- **Instructions for the task**
The goal is an unaltered copy of the records below, minus any images.
======== Data under study
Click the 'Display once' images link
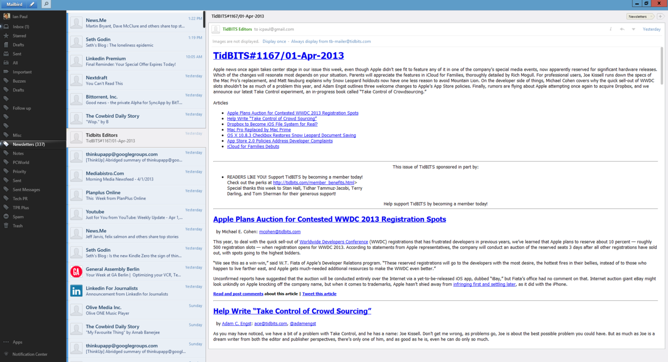Viewport: 668px width, 362px height. (x=274, y=42)
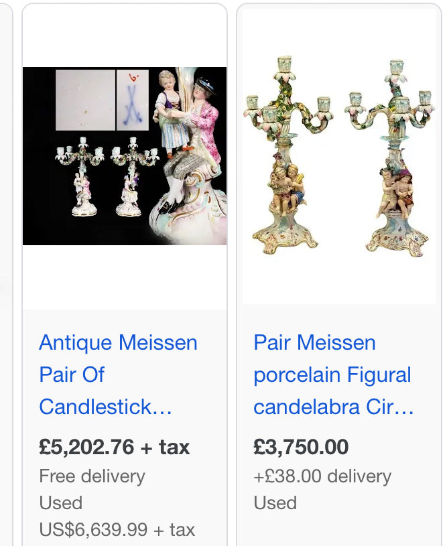Click the blank porcelain base inset photo
The width and height of the screenshot is (447, 546).
click(x=85, y=100)
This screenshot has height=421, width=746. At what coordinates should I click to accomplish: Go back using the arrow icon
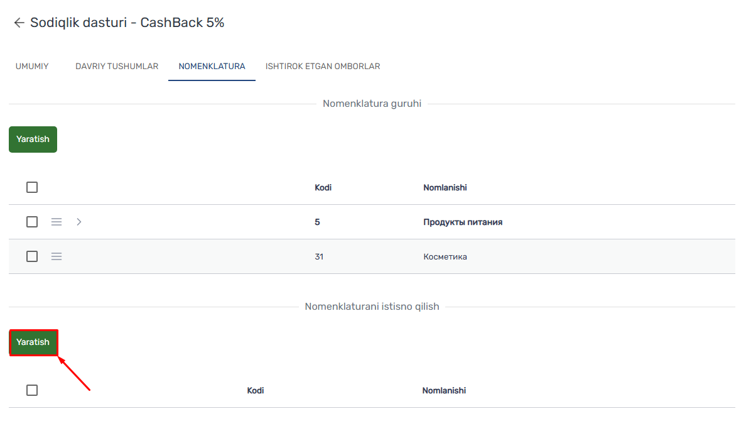click(x=19, y=23)
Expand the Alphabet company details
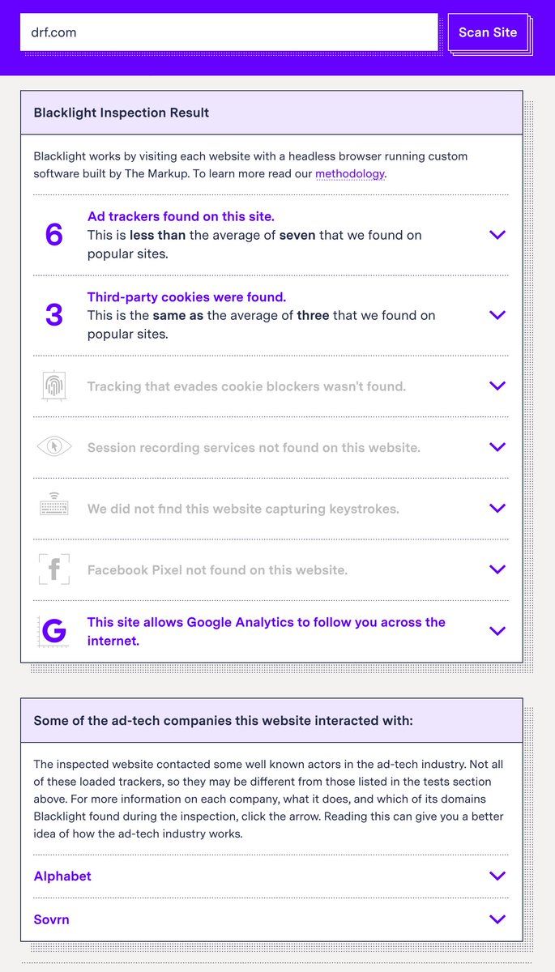This screenshot has height=972, width=555. 497,876
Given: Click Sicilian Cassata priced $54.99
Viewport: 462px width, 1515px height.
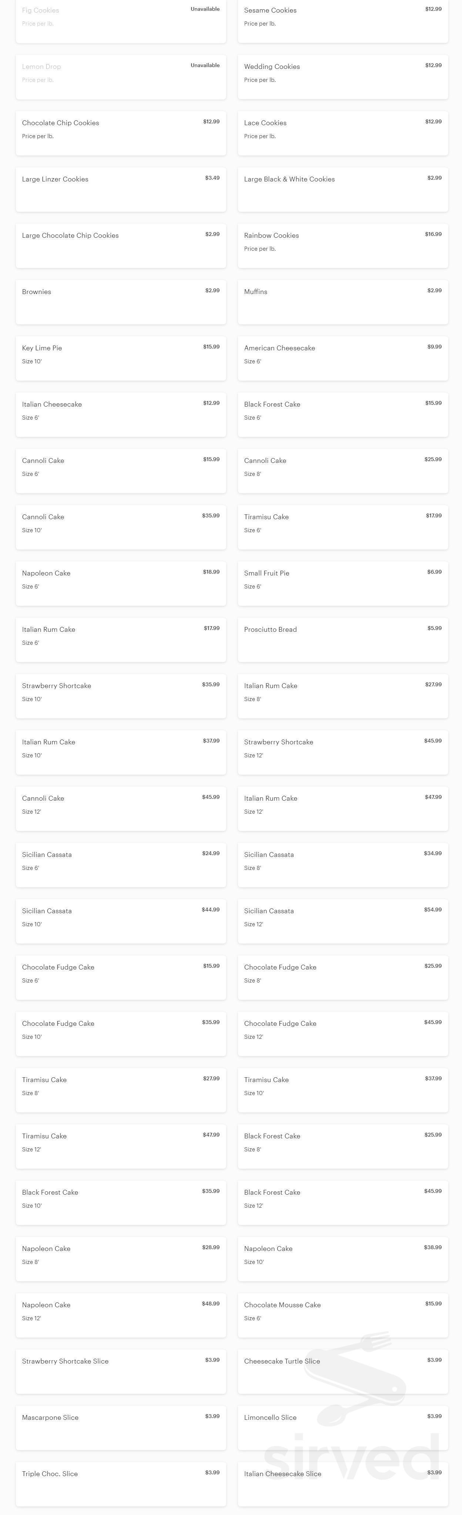Looking at the screenshot, I should click(343, 921).
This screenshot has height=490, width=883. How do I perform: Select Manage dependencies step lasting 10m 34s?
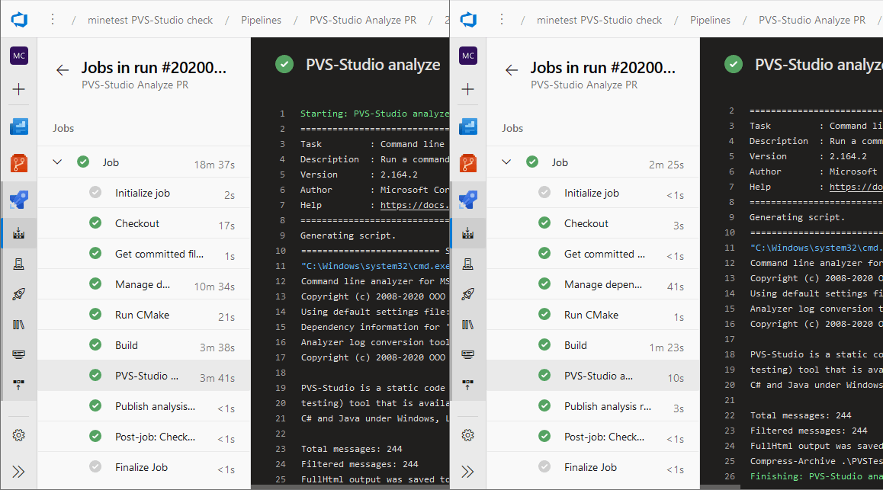[144, 285]
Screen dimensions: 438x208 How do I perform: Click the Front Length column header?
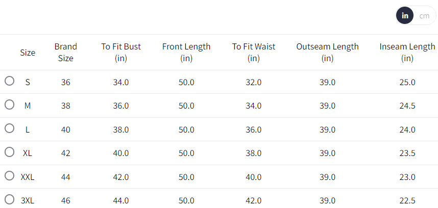pos(186,53)
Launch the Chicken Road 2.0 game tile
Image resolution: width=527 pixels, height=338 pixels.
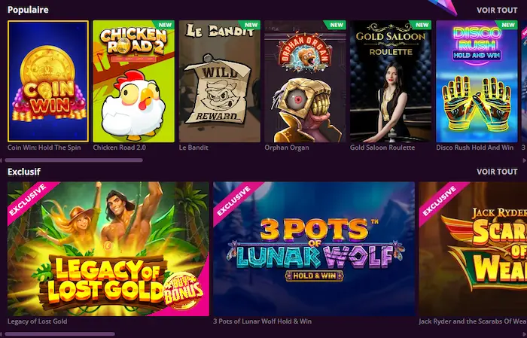tap(134, 81)
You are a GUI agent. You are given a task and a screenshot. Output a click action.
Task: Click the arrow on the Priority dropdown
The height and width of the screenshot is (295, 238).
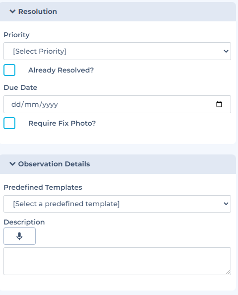(226, 51)
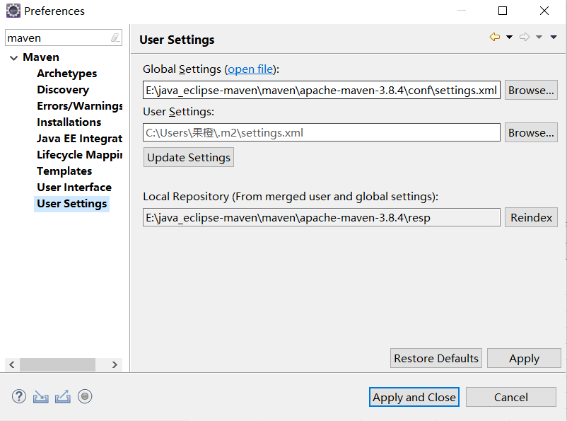
Task: Go back with the yellow arrow
Action: click(x=494, y=38)
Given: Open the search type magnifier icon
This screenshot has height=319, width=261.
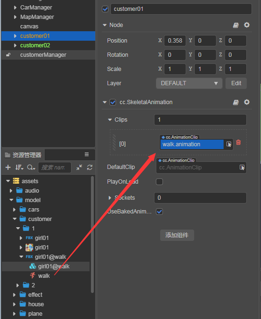Looking at the screenshot, I should click(x=31, y=168).
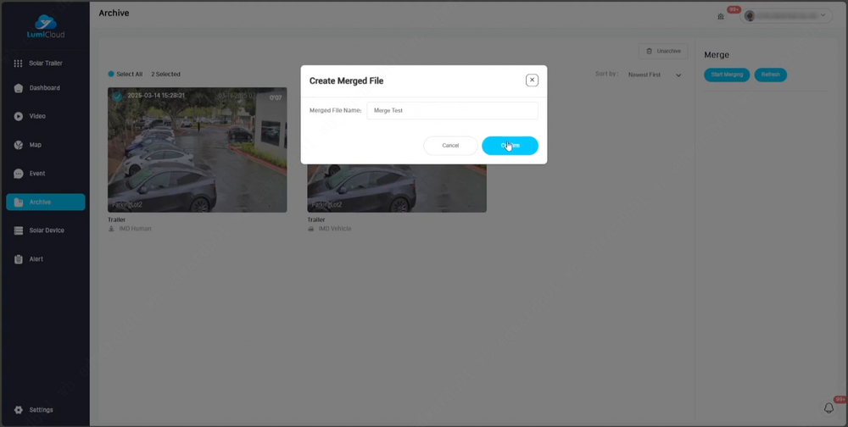This screenshot has width=848, height=427.
Task: Open the user account dropdown
Action: pos(786,15)
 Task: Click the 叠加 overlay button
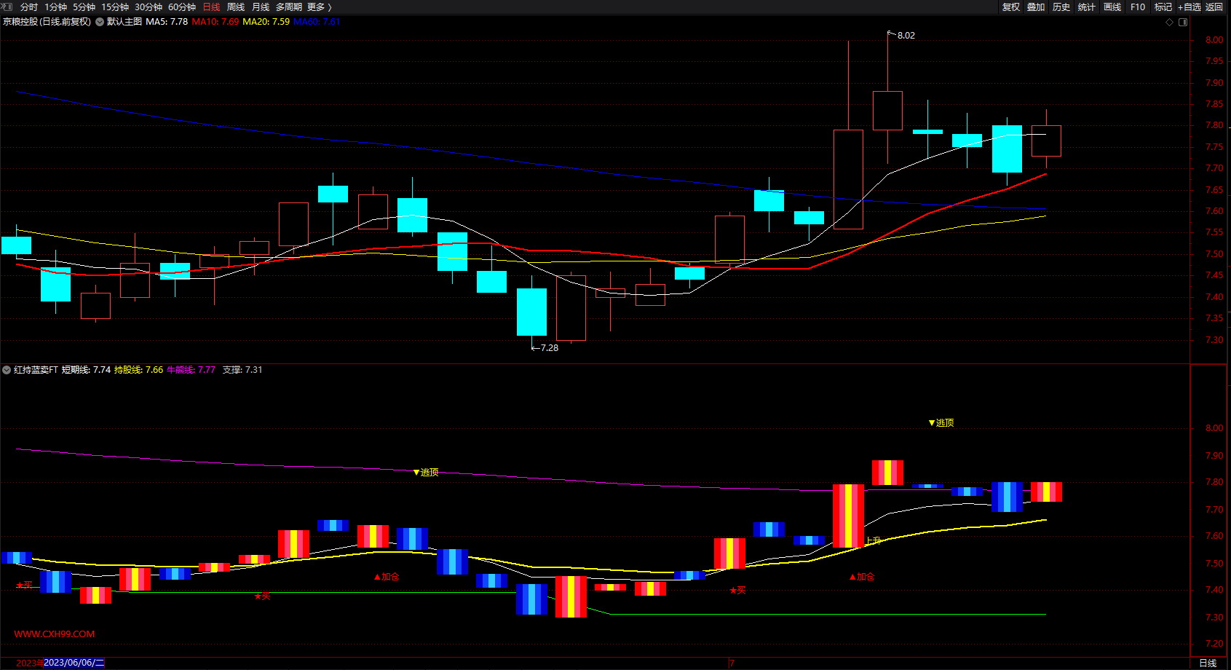[1036, 7]
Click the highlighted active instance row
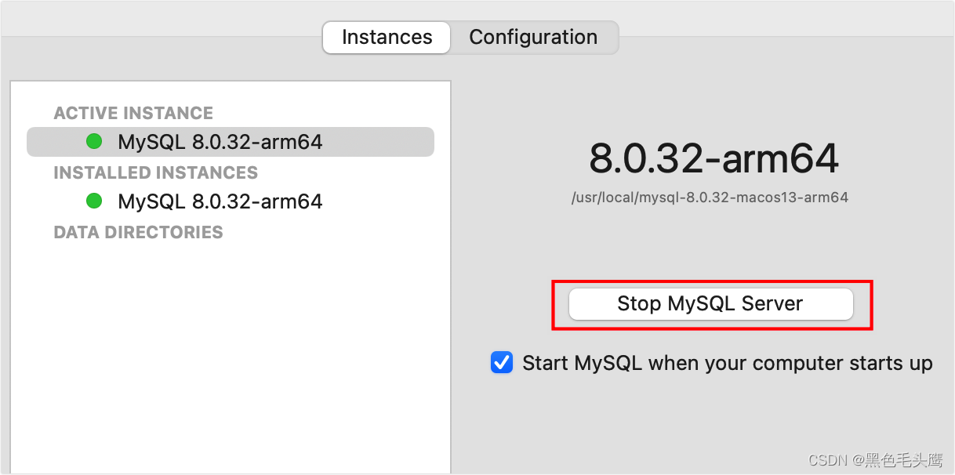The width and height of the screenshot is (955, 475). 230,141
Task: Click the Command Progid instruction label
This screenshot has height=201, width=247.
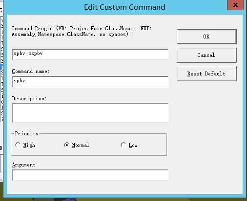Action: coord(82,31)
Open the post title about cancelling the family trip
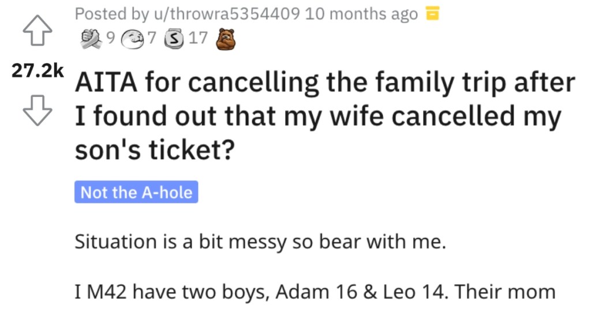This screenshot has width=591, height=309. 325,116
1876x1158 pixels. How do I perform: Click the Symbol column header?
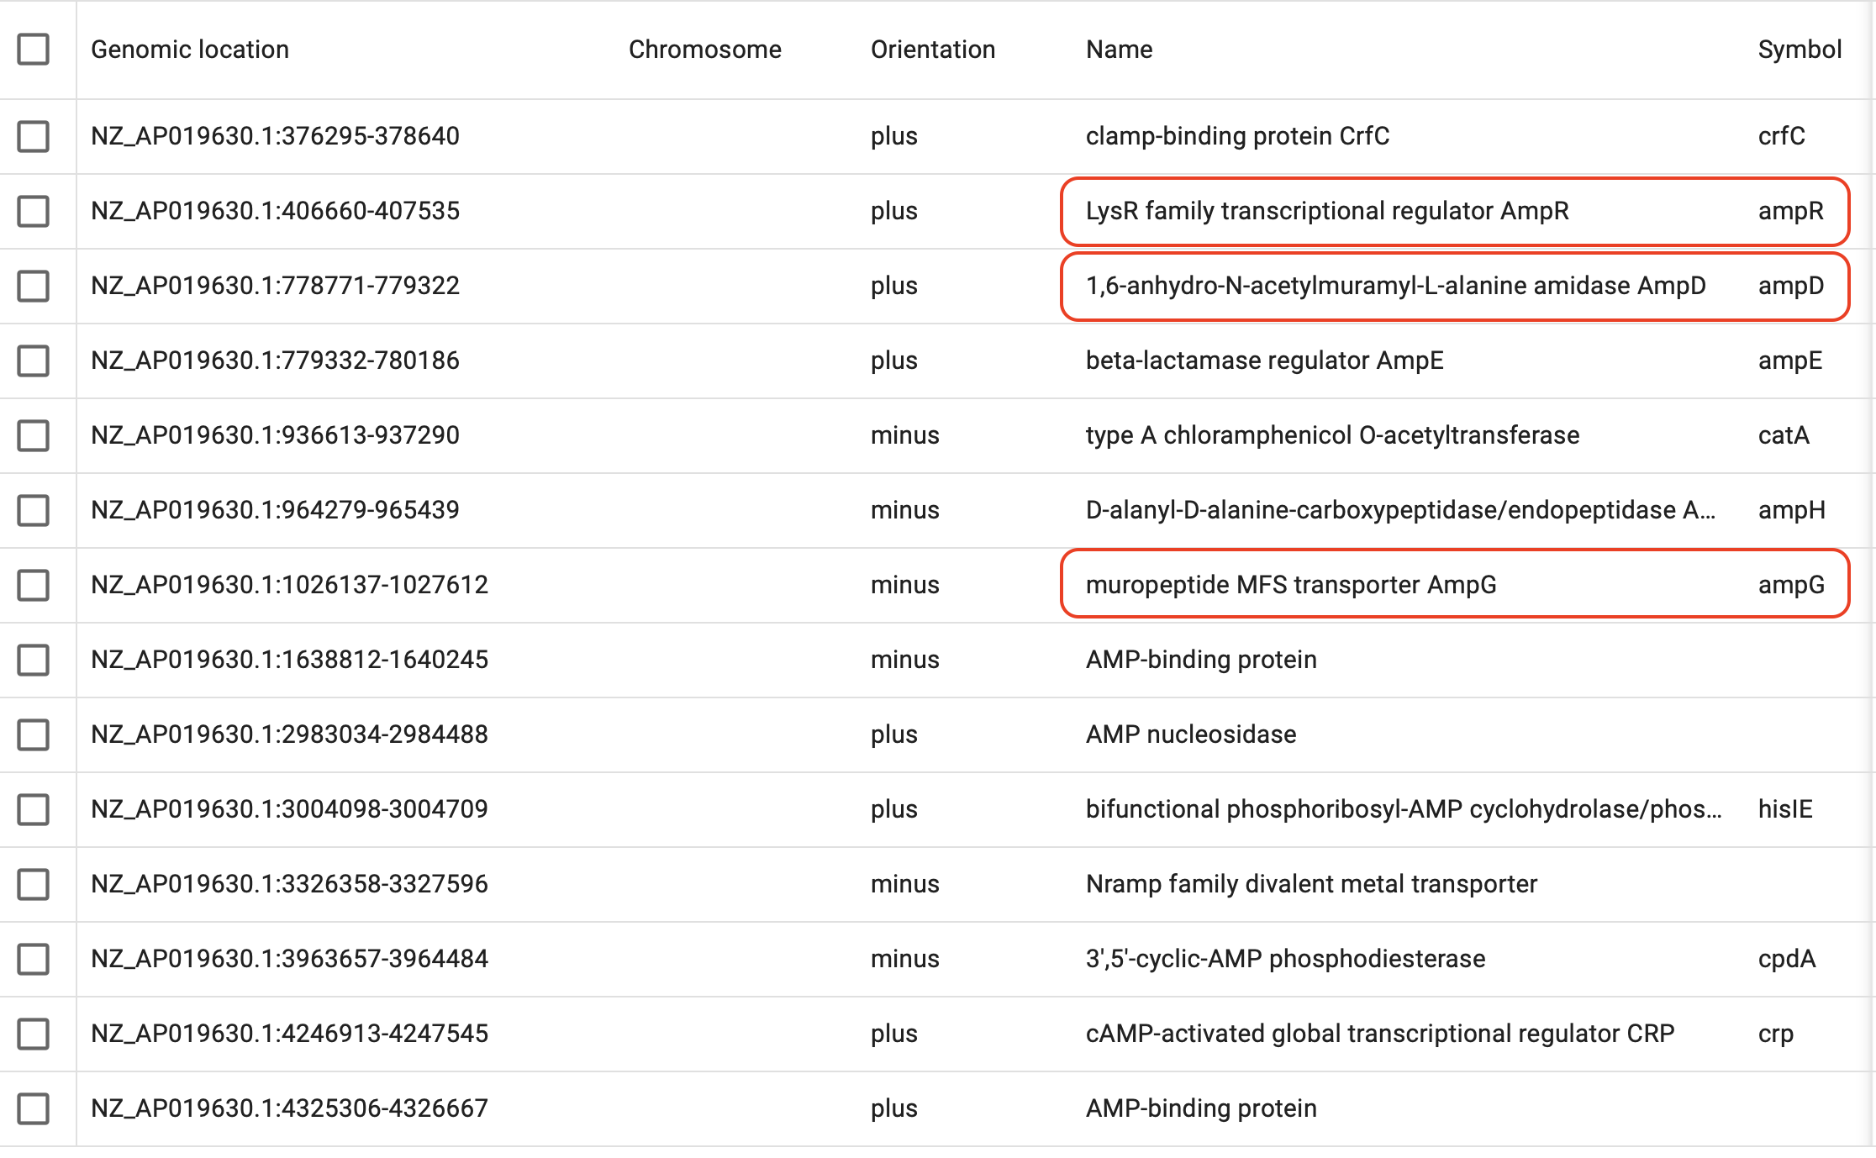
================
- **Result of the task**
Click the 'Display once' images link
Viewport: 668px width, 362px height. (x=274, y=42)
Click the blank porcelain base inset photo
The width and height of the screenshot is (447, 546).
click(x=85, y=100)
This screenshot has height=421, width=746. At what coordinates should I click to accomplish: Go back using the arrow icon
click(x=19, y=23)
Expand the Alphabet company details
This screenshot has height=972, width=555. 497,876
Given: Click Sicilian Cassata priced $54.99
Viewport: 462px width, 1515px height.
Looking at the screenshot, I should click(343, 921).
This screenshot has height=490, width=883. How do I perform: Select Manage dependencies step lasting 10m 34s?
[144, 285]
Screen dimensions: 438x208 How do I perform: Click the Front Length column header?
pos(186,53)
Launch the Chicken Road 2.0 game tile
Image resolution: width=527 pixels, height=338 pixels.
tap(134, 81)
You are a GUI agent. You are given a task and a screenshot. Output a click action.
Task: Click the arrow on the Priority dropdown
The height and width of the screenshot is (295, 238).
(226, 51)
Task: Go back with the yellow arrow
Action: click(x=494, y=38)
Given: Open the search type magnifier icon
This screenshot has height=319, width=261.
Looking at the screenshot, I should click(x=31, y=168).
This screenshot has width=848, height=427.
Task: Open the user account dropdown
Action: pos(786,15)
 Task: Click the 叠加 overlay button
[1036, 7]
Click the highlighted active instance row
The width and height of the screenshot is (955, 475). 230,141
Task: Click the Command Progid instruction label
This screenshot has height=201, width=247.
Action: coord(82,31)
Open the post title about cancelling the family trip
This screenshot has width=591, height=309. 325,116
1876x1158 pixels. How do I perform: Click the Symbol column header?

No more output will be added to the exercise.